# Measurements of 705 uncoupler?



## ChopperCharles (Jan 3, 2012)

Can someone measure the 705 uncoupler and give me the dimensions? My 706 is just a little bit too long to fit, and cutting it down would go through the rivets, which just won't work. 

Charles.


----------



## Rich_Trains (May 23, 2010)

Never tried this with MS Paint before.
Rich


----------



## ChopperCharles (Jan 3, 2012)

Thanks. It's the same dimension as the regular trackless uncoupler, which is slightly too wide. Do you know the part number for the plastic switch? It's actually longer, but being plastic I can cut the end of it off. I've done one this way with great results, I just need another.

Charles.


----------



## Rich_Trains (May 23, 2010)

Charles,
By switch do you mean turnouts? 720 remote, 722 manual before 1951. 720A for remote turnouts, 722A for manual turnouts, 1951 and later. I may be off by one year.

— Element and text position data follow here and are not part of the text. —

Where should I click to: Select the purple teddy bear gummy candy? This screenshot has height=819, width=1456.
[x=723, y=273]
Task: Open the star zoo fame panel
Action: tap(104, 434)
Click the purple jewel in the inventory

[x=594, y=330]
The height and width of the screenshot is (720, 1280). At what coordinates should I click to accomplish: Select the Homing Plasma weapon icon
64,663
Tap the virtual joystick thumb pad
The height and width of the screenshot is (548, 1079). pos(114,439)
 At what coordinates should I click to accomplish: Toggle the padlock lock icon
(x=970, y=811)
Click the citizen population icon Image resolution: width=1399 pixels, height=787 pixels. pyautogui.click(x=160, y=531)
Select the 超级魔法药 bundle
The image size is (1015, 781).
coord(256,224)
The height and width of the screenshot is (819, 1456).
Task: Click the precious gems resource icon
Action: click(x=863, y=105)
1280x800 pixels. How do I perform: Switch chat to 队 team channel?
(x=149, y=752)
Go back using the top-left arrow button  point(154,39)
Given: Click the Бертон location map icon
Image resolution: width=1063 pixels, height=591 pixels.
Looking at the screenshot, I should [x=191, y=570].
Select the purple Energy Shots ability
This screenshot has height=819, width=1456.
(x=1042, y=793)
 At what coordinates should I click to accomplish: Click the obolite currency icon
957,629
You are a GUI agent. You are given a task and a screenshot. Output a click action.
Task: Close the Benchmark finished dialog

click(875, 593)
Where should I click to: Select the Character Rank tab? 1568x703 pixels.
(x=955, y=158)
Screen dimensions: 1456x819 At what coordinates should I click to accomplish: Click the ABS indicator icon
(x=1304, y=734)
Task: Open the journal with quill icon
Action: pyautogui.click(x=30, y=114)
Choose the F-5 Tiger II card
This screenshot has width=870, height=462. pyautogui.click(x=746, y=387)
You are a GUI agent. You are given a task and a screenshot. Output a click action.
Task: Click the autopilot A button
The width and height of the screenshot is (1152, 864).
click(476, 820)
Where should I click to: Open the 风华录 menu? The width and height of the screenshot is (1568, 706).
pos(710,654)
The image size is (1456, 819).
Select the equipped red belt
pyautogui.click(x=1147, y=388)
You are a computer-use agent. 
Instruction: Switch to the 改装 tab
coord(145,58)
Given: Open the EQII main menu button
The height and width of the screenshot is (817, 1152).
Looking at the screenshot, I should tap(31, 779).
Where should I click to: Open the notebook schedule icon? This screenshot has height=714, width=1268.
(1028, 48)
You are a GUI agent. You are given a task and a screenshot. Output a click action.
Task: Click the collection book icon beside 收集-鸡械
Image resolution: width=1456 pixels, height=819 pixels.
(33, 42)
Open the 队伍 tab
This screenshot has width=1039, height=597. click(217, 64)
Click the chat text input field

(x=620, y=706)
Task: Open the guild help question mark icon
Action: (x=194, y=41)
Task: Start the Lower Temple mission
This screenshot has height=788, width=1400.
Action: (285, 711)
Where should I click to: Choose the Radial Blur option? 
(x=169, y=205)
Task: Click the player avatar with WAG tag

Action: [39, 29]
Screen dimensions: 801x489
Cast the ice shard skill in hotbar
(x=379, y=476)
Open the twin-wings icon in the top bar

This site with catalogs online is a great resource for identifying model numbers.
Rich

http://www.myflyertrains.org/AF_Catalogs/Gilbert%20Catalogs.htm


----------



## ChopperCharles (Jan 3, 2012)

No, sorry not of a switch, I need the part number of this uncoupler:










This one appears to be similar, but not the same. I'm not sure whether it's a manual uncoupler with a bunch of wires around it, or if it's a remote uncoupler that also has a lever (which is what the eBay seller insists it is). The part number he listed is 413578, but that doesn't look right at all.










Charles.


----------



## Rich_Trains (May 23, 2010)

Charles,
Both of those are new to me. I will have to do more checking.
Rich


----------



## Rich_Trains (May 23, 2010)

Hi Charles,
Wanted to get back to you. I have not been able to get any info on either of the uncouplers. Did you bid on them?

I'll keep trying I have a few more old timers I can ask.
Rich


----------



## ChopperCharles (Jan 3, 2012)

Yeah, I bid and one another one, hopefully will get here soon!

Charles.


----------